Task requirements » Copy out every line below word for word, but leave out the pictures.

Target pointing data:
## START

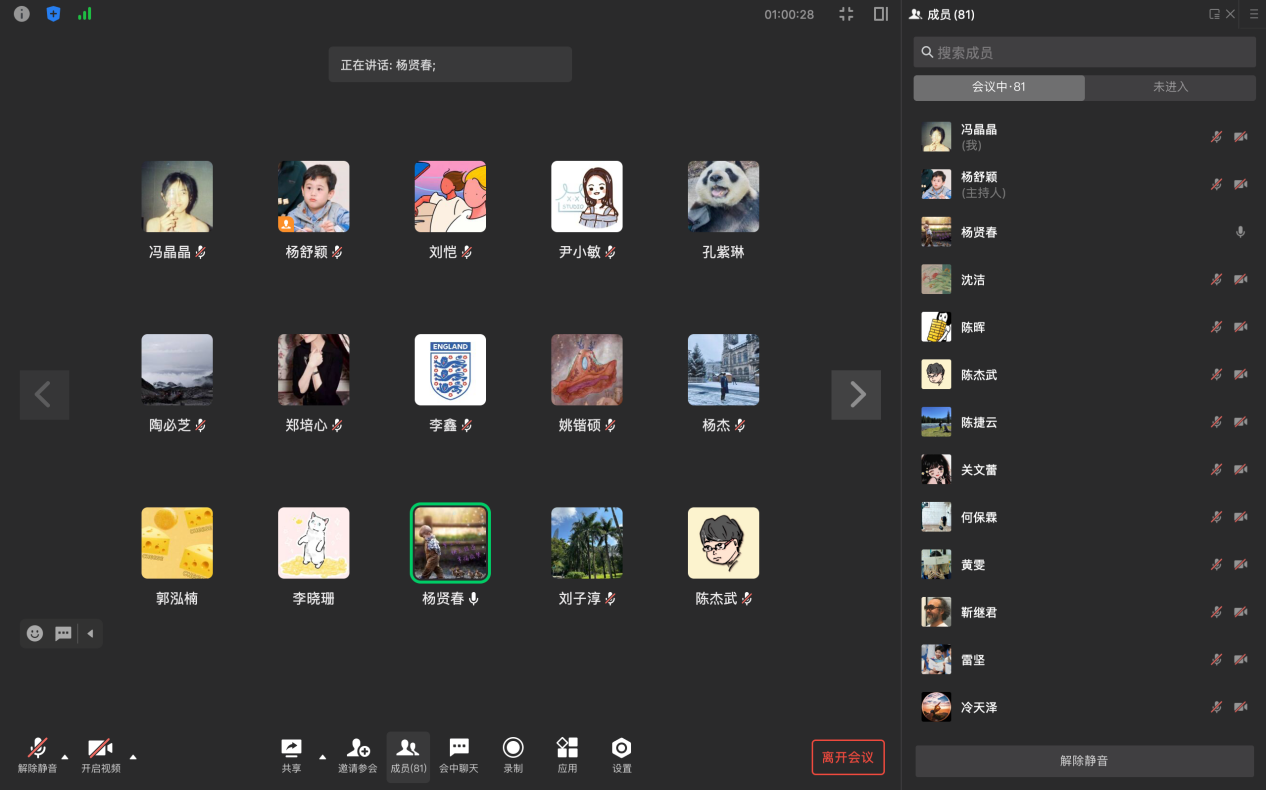Expand video options arrow beside 开启视频
The height and width of the screenshot is (790, 1266).
tap(133, 756)
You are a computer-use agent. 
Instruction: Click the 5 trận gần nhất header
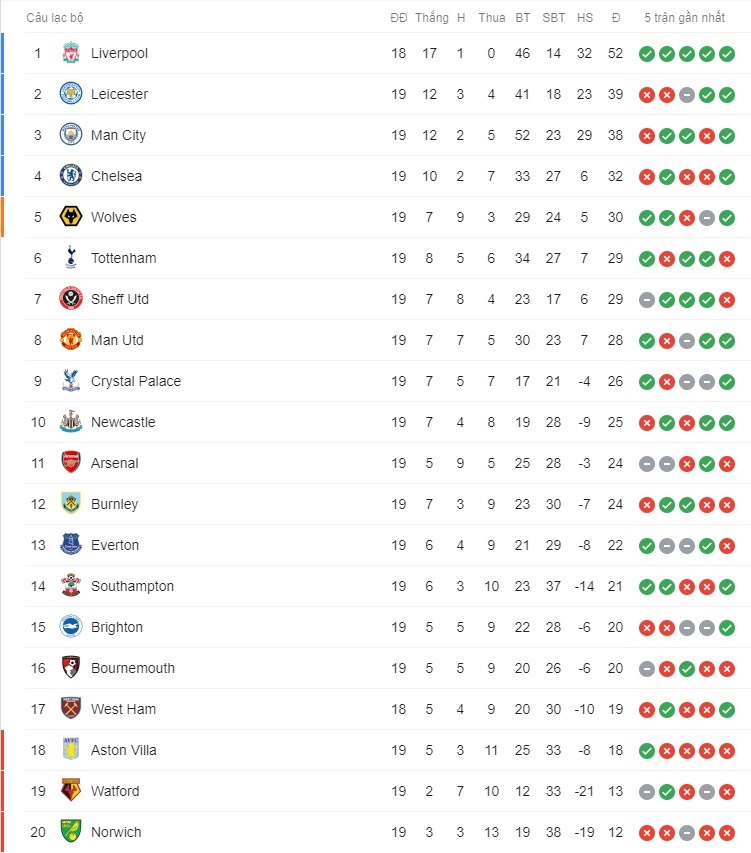[x=685, y=17]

## END

Solution for this task »
Expand video options arrow beside 开启视频
The height and width of the screenshot is (790, 1266).
tap(133, 756)
You are a computer-use agent. 
Instruction: Click the 5 trận gần nhất header
[x=685, y=17]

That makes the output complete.